The tell-tale evidence lies beneath my floorboards. Calling out to me in the night, causing my conscience to wail out in pain.
True! — nervous — very, very dreadfully nervous I had been and am…
Go ahead, tear up the planks of my home, you will find the hideous evidence of my crime. I admit the deed! In the depths of my basement, there is a box filled with unsent thank you notes.
Read this and accuse me — convict me. It is a heinous crime, indeed. Haul me away to etiquette prison, lock me up and throw the key into the Missouri River.

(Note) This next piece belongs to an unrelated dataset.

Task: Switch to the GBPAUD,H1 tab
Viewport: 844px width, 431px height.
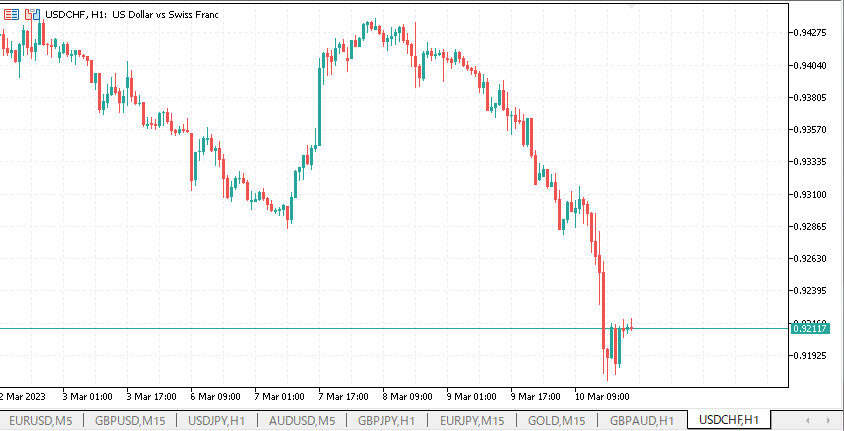Action: tap(643, 420)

These date back nearly 12 years — artifacts from my younger years, from our wedding. We wrote them. Oh, how we wrote. Mostly me, though my husband did help. My hand stiffened, my fingers went numb, pain shot from my knuckles to my elbow from note after note, which I took care to imbue with specific, heartfelt thanks and promises to use, enjoy and think of the giver each time I did. We addressed and stamped and licked and sealed and hoped not to meet with the same demise as George Costanza’s fiancé.

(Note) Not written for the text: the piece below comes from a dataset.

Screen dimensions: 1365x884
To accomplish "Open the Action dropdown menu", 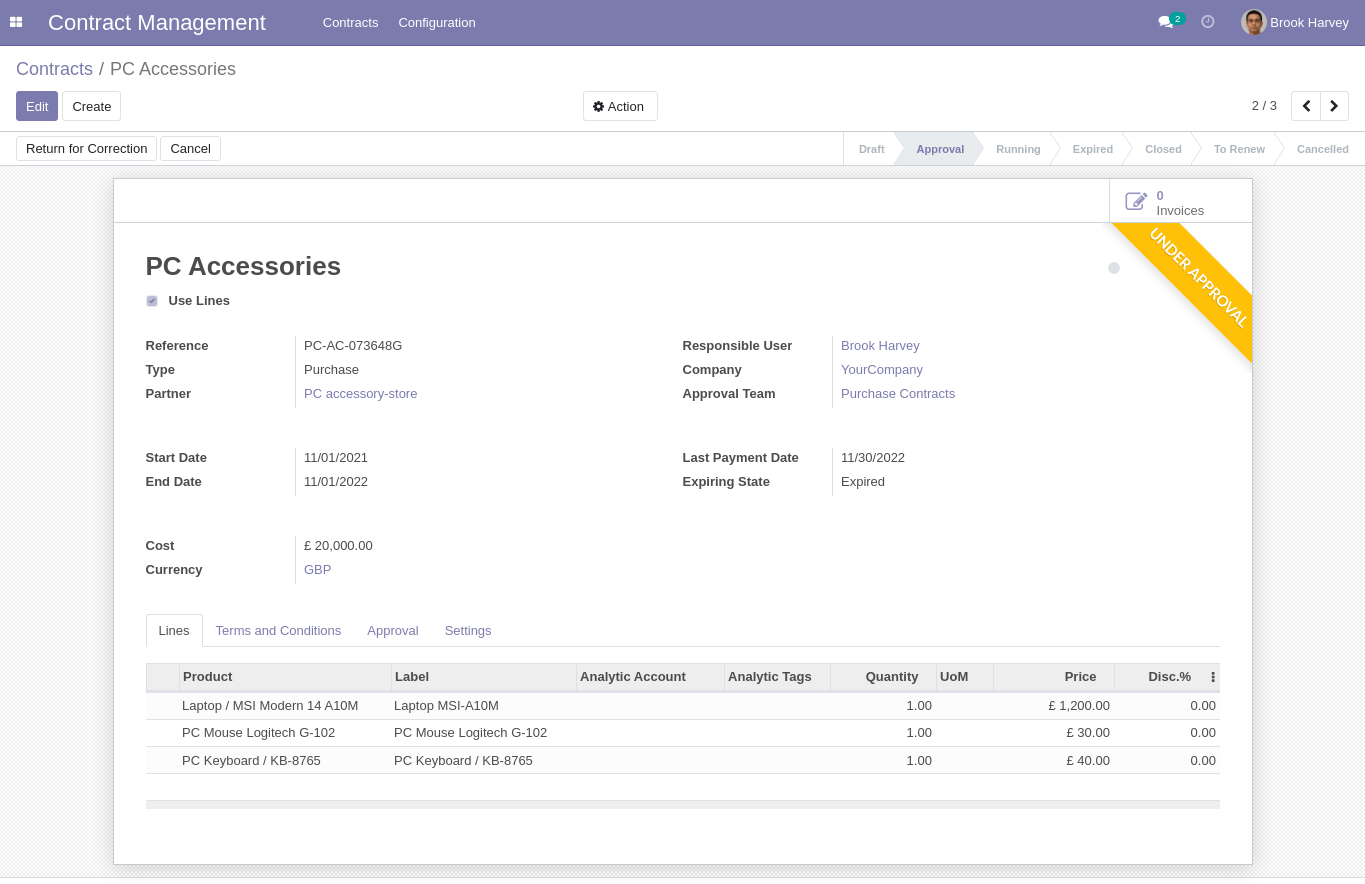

We drove them to the mailbox. Off they went, save a few. I wrote them — oh I did. My misshapen claw scribbled some so illegibly that they were placed in a “redo” pile. Others came from names I did not recognize, who did not even appear on our invitation list, and I vowed to hunt to the ends of the earth to find their addresses. A few were for gifts so special that I felt a special thank you was in order. It was the final, tricky few that have lived in my basement for so long, chiding me from beneath the floorboards.
I shouldn’t have let them slip by the wayside, hence the occasional panic attacks. I could send them now, perhaps, at least some of them. What would you think you received a thank you note 12 years after the fact? I didn’t mind the Christmas card I received in April.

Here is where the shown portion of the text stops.